3. Eat a healthy diet
Eating a diet that is rich in whole grains, fruits, vegetables and low-fat dairy products and skimps on saturated fat and cholesterol can lower your blood pressure by up to 14 mm Hg. This eating plan is known as the Dietary Approaches to Stop Hypertension (DASH) diet.
It isn't easy to change your eating habits, but with these tips, you can adopt a healthy diet:
- Keep a food diary. Writing down what you eat, even for just a week, can shed surprising light on your true eating habits. Monitor what you eat, how much, when and why.
- Consider boosting potassium. Potassium can lessen the effects of sodium on blood pressure. The best source of potassium is food, such as fruits and vegetables, rather than supplements. Talk to your doctor about the potassium level that's best for you.
- Be a smart shopper. Make a shopping list before heading to the supermarket to avoid picking up junk food. Read food labels when you shop and stick to your healthy-eating plan when you're dining out, too.

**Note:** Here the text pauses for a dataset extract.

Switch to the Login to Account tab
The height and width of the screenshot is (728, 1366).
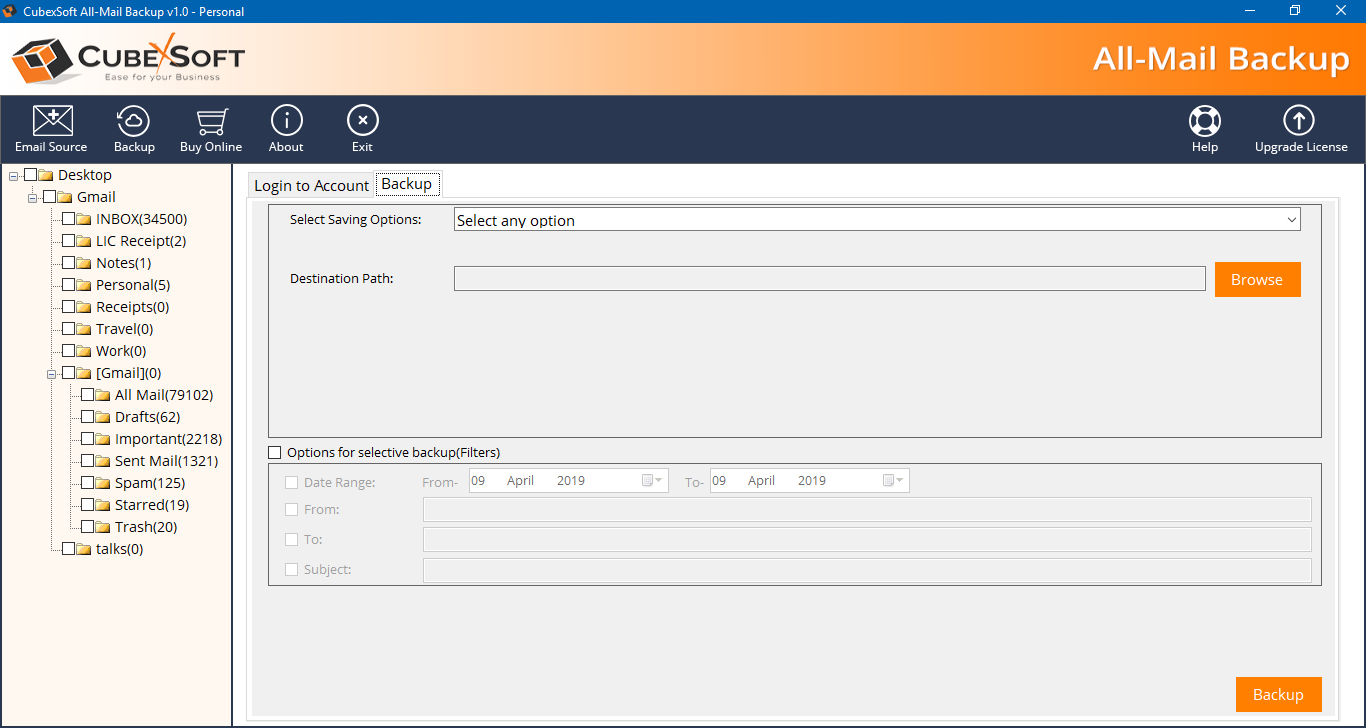click(x=310, y=185)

- Cut yourself some slack. Although the DASH diet is a lifelong eating guide, it doesn't mean you have to cut out all of the foods you love. It's OK to treat yourself occasionally to foods you wouldn't find on a DASH diet menu, such as a candy bar or mashed potatoes with gravy.
4. Reduce sodium in your diet
Even a small reduction in the sodium in your diet can reduce blood pressure by 2 to 8 mm Hg. The recommendations for reducing sodium are:
- Limit sodium to 2,300 milligrams (mg) a day or less.
- A lower sodium level -- 1,500 mg a day or less -- is appropriate for people 51 years of age or older, and individuals of any age who are African-American or who have high blood pressure, diabetes or chronic kidney disease.